Tuesday, 30 August 2011


Perceptual mapping is a graphics technique used by asset marketers that attempts to visually display the perceptions of customers or potential customers. Typically the position of a product, product line, brand or even a company is displayed relative to their competition.

In general, marketers have two broad objectives in mind when undertaking perceptual mapping. One objective is to determine where a target brand is positioned versus the competition. The other objective is to help identify product attributes which are determinant in influencing customer choice for the product class. Determinant attributes are those which are important to customers and also exhibit differences across brands. Often, the determining aspects of a product are latent and unobservable. Perceptual mapping techniques can be very useful in uncovering these latent dimensions.

So in the 1st bit of today’s marathon run, we learnt how perceptual mapping helps Product Positioning with a practical example.

For the understanding of my non-marketing friends, Product Positioning is defined as the act of designing the image of the firm's offering so that target customers understand and appreciate what the product stands for in relation to its competitors.

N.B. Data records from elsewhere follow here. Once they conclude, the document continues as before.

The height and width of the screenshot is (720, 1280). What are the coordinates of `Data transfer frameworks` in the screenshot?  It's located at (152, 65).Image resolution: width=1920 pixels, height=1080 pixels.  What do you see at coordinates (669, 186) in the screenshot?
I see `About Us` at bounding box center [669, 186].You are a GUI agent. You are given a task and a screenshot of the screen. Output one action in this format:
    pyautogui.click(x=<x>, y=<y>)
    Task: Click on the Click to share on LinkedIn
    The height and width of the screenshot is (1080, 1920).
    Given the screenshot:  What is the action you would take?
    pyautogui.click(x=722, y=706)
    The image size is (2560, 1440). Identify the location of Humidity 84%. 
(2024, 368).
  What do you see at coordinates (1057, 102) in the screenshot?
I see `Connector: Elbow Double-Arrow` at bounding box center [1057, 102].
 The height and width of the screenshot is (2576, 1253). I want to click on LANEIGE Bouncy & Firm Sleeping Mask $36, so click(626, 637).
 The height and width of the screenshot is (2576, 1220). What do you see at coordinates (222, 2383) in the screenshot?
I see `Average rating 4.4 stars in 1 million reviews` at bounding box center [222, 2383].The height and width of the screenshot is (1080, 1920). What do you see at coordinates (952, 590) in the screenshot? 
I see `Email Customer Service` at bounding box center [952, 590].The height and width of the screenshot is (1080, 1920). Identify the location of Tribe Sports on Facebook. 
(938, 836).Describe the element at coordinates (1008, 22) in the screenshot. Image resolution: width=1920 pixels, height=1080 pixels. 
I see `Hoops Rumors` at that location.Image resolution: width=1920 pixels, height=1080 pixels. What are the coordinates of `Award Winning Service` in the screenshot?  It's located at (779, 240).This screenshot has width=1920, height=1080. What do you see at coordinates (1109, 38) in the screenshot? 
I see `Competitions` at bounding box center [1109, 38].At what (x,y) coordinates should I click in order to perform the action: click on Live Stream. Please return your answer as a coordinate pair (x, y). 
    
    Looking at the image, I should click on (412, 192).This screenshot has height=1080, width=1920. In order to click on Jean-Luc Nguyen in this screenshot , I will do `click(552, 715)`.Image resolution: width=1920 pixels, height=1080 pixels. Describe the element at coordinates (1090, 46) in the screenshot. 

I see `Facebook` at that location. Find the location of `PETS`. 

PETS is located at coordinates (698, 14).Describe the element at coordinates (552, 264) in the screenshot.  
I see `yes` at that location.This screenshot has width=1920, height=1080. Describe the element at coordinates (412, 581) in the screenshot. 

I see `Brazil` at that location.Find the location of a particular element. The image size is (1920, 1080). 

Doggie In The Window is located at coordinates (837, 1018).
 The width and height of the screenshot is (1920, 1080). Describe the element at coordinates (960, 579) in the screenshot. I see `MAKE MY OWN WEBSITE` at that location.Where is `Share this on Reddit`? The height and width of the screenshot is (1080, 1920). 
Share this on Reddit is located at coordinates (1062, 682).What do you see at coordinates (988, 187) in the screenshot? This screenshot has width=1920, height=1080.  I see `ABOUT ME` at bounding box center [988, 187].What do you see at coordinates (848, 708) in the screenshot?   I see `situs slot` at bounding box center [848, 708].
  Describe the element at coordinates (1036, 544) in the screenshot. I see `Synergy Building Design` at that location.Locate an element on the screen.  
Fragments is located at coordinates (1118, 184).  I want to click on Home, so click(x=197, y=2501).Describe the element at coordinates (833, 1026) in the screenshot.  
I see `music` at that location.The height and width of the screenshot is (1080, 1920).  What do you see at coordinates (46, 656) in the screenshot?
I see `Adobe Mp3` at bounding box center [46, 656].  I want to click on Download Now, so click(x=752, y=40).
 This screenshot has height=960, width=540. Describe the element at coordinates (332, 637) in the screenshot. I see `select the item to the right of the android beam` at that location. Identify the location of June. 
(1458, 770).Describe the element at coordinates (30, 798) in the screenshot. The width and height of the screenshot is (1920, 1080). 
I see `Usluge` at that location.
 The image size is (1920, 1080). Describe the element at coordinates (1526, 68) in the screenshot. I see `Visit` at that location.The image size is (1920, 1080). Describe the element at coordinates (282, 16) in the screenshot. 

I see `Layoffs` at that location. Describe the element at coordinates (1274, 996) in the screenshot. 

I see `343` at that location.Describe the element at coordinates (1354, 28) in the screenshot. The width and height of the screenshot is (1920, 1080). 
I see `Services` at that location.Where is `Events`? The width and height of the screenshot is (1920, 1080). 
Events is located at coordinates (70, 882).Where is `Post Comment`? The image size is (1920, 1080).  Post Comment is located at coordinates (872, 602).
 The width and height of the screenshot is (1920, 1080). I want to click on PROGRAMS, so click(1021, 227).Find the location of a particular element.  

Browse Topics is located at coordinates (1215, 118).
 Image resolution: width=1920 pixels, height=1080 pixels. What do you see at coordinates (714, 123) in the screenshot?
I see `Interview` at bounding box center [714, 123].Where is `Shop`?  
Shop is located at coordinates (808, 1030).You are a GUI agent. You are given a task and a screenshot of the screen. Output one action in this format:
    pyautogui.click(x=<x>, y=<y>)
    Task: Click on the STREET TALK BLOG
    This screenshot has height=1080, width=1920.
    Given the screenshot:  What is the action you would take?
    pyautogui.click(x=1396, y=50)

Each brand within a set of competitive offerings is thought of as occupying a certain position in a customer's "perceptual space." Perceptual mapping refers generally to techniques used to graphically represent this product space.

So what we did was, we chose a product category we were well versed with (laptops in our case); Zeroed in 6 brands that stood for something, and rated them against one another (in pairs) on an overall similarity level and tried to delve into the perceptions each of these brands had in our minds!

Now, displaying consumers’ perceptions of related products is only half the story. Many perceptual maps also help indicate market segments! So a company considering introducing a new product will look for areas with a high density of ideal attributes and will also look for areas without competitive rivals. This helps them test the product idea much before its launch! A very useful application indeed!

Correcting perceptions of weakness or taking advantage of perceived strengths can both strengthen the brand’s position in the marketplace. Now if you can relate your findings from this perceptual mapping to your 1st level analysis you might very well make some observations which might change the way you look at your business!

For instance, in today’s class, we took up a Retail store, tried to gauge the level of satisfaction customers felt and then tried to link it with possible factors for such satisfaction levels.. Our 1st level findings showed us that, service satisfaction and overall satisfaction had a high correlation. Which meant if you provided a quality service, in all probability, your customer will be happy to shop with you!

We then went into further depths to try and establish a meaningful relationship between the distance a person travels, to satisfaction level he achieves in terms of price, quality, service, variety and so on. From our set of data, we learnt that the closer the store, higher the price satisfaction. Through this one can infer that a customer wouldn’t mind paying a little extra, for the convenience of proximity that a store nearby gives him. Another finding showed that, for quality, people do not mind travelling that extra distance! These inferences seem pretty straight forward, but imagine the power in a tool as this! Loopholes that went unnoticed for years, can be plugged within a matter of minutes!!

So imagine this, when you look at a set of stocks and ask investors to rate them against one another thereby gaining a relative scaling.. you could go into the depths of psyche to understand why a certain stock with the same fundamentals and opportunities is traded far more and at a far higher price than its peer! At last an explanation for the inefficient markets! Not just an application for the marketers eh?!